Begin Provided text

= Han Yanhui =

Han Yanhui (韓延徽) (882–959), courtesy name Zhangming (藏明), Khitan name Xialie (匣列, "one who returned"), formally the Duke of Lu (魯公), was an ethnically Han chancellor of the Khitan Liao dynasty, serving under its first four emperors, Emperor Taizu, Emperor Taizong, Emperor Shizong, and Emperor Muzong.

== Background ==
Han Yanhui was born in 882, during the reign of Emperor Xizong of Tang. His family was from Anci (安次, in modern Langfang, Hebei) — but it was not clear whether he was born there, as his father Han Mengyin (韓夢殷) served successively as the prefect of three prefectures — Ji (薊州, in modern Tianjin), Ru (儒州, in modern Beijing), and Shun (順州, in modern Beijing), all of which belonged to Lulong Circuit (盧龍, headquartered in modern Beijing) — so he might have been born at Anci, one of the three prefectures, or Lulong's capital You Prefecture (幽州). In his youth, he impressed Lulong's then military governor (Jiedushi) Liu Rengong, and Liu made him the education officer for the circuit and investigatory officer at Ping Prefecture (平州, in modern Qinhuangdao, Hebei), but apparently he remained at headquarters, serving with the later prominent Five Dynasties chancellor Feng Dao. Eventually, he was promoted to be assistant to Liu in Liu's office as the governor (觀察使, Guanchashi) of You.

In 907, Liu Rengong's son Liu Shouguang overthrew him and took over Lulong. When the Tang throne was shortly after seized by the major warlord Zhu Quanzhong the military governor of Xuanwu Circuit (宣武, headquartered in modern Kaifeng, Henan), ending Tang and starting a new state of Later Liang, Liu Shouguang initially became a vassal of Later Liang's, but in 911 claimed the title of emperor of a new state of Yan. This soon brought an attack by Jin's prince Li Cunxu, allied with Wang Rong the Prince of Zhao and Wang Chuzhi the military governor of Yiwu Circuit (義武, headquartered in modern Baoding, Hebei). Under siege from them, Liu Shouguang sent Han Yanhui to the court of the Khitan Empire to seek aid. Khitan's Emperor Taizu was offended by Han's refusal to bow to him, and therefore detained him and made him tend horses. Emperor Taizu's wife Empress Shulü Ping stated to the emperor, "Han Yanhui kept his faith and not give in. This shows that he is a good man. Why do you humiliate him by making him tend horses? You should respect him and use him." Emperor Taizu thereafter recalled Han to his court and, after speaking with him and being impressed by his talent, kept him as a chief strategist.

End Provided text
Begin Material provided

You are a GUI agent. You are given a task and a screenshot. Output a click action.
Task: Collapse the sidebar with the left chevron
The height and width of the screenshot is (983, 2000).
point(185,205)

End Material provided

(Task instructions):
1. Rewrite the Han Yanhui biography beginning at the words "Han Yanhui (韓延徽)" and stopping after "and Emperor Muzong.", with "chancellor" replaced by "minister".
2. Answer these questions using the Han Yanhui biography.
(a) In what year was Han Yanhui born?
(b) To whose court did Liu Shouguang send Han Yanhui to seek aid?
(c) Who told Emperor Taizu that Han Yanhui was a good man who should be respected and used?
3. Go on with the Han Yanhui biography, starting after its final sentence.
The data above has no connection to the Han Yanhui biography.

(Per-task answers):
1.
Han Yanhui (韓延徽) (882–959), courtesy name Zhangming (藏明), Khitan name Xialie (匣列, "one who returned"), formally the Duke of Lu (魯公), was an ethnically Han minister of the Khitan Liao dynasty, serving under its first four emperors, Emperor Taizu, Emperor Taizong, Emperor Shizong, and Emperor Muzong.

2.
(a) 882
(b) The court of the Khitan Empire
(c) Empress Shulü Ping

3.
== Service under Emperor Taizu ==
It was said that, as Emperor Taizu's chief strategist, Han Yanhui helped the Khitan Empire's subjugation of the Dangxiang and the Shiwei tribes. He also taught the Khitan how to build headquarters, city walls, and markets, to make it attractive for the ethnic Han to remain in the Khitan realm. He also arranged marriages for the ethnic Han and gave them fallow fields to till and grow plants, such that the ethnic Han taken by the Khitan were no longer always looking to escape the Khitan realm. It was said that because of this, the Khitan Empire grew more and more powerful.

In or sometime before 916, Han Yanhui himself escaped from the Khitan court and fled to Jin's capital Jinyang. Li Cunxu wanted to put Han on his staff, but his secretary general Wang Jian (王緘) disliked Han. Han did not feel secure, and therefore ask to head back east to Lulong to see his mother. When he stopped in Zhao, he stayed with his friend (Wang Rong's adoptive son) Wang Deming. When Wang Deming asked him what his plans were, he responded, "All territory north of the Yellow River are now Jin's. I will return to the Khitan." When Wang questioned him that given that he had escaped, return would mean death, he responded, "My flight was to them like losing hands and eyes. When I return, they would be regaining hands and eyes. They would surely not harm me." He went to see his mother, and then returned to the Khitan court. Emperor Taizu was pleased at seeing his return, and patted his back, stating, "Why did you leave?" He responded, "I missed my mother and wanted to return, but I was afraid that you would not allow me, and that was why I left without permission." Emperor Taizong treated him even better after that. Emperor Taizong also gave a Khitan name, "Xialie," meaning "one who returned." He soon gave Han the chancellor title of Zhengshi Ling (政事令) and grand imperial scholar at Chongwen Pavilion (崇文館). Han was much involved in the policy decisions both in domestic and foreign matters.

In 925, Han followed Emperor Taizong in his campaign against Balhae, whose king Dae Inseon submitted to Khitan and then again rose against Khitan. For Han's contributions on the campaign, he was given the title of Zuo Pushe (左僕射). He then captured Balhae's Changling Municipality (長嶺, in modern Jilin City, Jilin) with the general Kang Moji (康默記).

== Service under Emperor Taizong ==
In 926, Emperor Taizu died and was succeeded by his son Emperor Taizong. Han Yanhui continued to serve as Zhengshi Ling, and was created the Duke of Lu. At some point, he was sent on a diplomatic mission to then-vassal state of Liao (as the Khitan Empire had been renamed by that point to), Later Jin. Upon the return from the mission, he was apparently relieved of his duties as chancellor and made the director of the three financial agencies (census, treasury, and salt and iron monopolies) at the southern capital (i.e., You Prefecture, which Later Jin had ceded to Liao).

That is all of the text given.